However, the profitability last year was already partially offset by inflationary pressures in the cost base, particularly in distribution costs.

Meanwhile, Tesco forecast lower retail adjusted operating profits of between £2.4bn and £2.6bn for the current 2022/23 financial year. This expected profit range was both lower than forecast and wider than usual to reflect the “significant uncertainties” in the trading environment and its commitment to maintaining price competitiveness.

Tesco’s shares dropped 3.9% on Wednesday to 259.8p by lunchtime, having fallen as low as 251.6p in early trading, and hit their lowest level since October as the City absorbed its guidance.

AJ Bell said the forecast dip in profits “cast a chill across the supermarket sector”, adding: “The coming months will be challenging for Tesco as it faces higher cost inflation and a potential shift in how consumers spend their money.”
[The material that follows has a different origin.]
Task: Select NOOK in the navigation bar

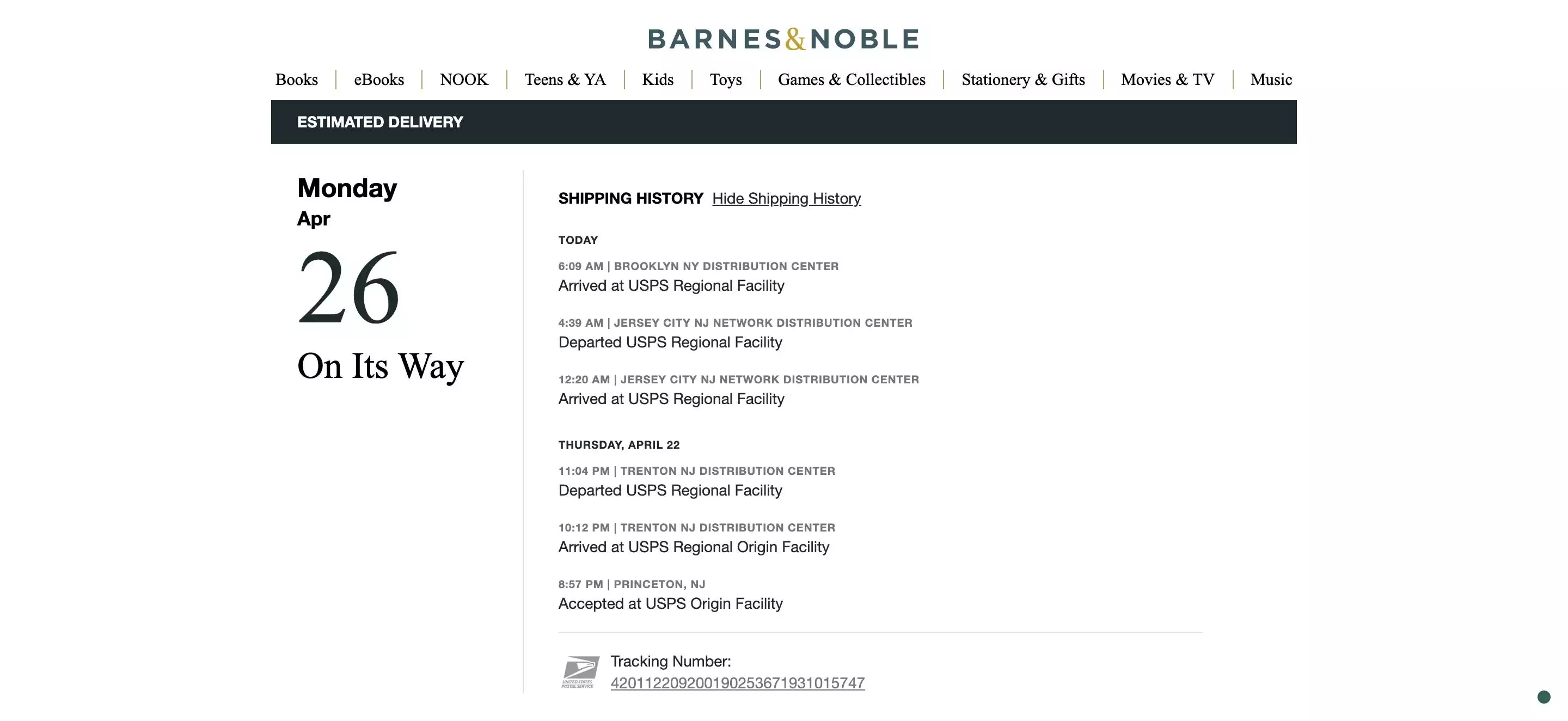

However, Bernstein suggested Tesco’s cautious guidance could be underplaying its underlying market strength. “Net switching gains are positive and share gains are consistent over the last year. Any commentary about reinvesting for the customer should be taken with a pinch of salt, in our view, as a political move to sound cautious given the current consumer environment”

Barclays also suggested that concerns over Tesco’s guidance could be overdone. “We expect that the market will be most focused on that dynamic initially. [But] we continue to think that Tesco is doing the right things for its customers and that this will continue to fuel its market share momentum.”

Tesco shares remain up 12.2% year on year, but have fallen back by more than 11% so far in 2022.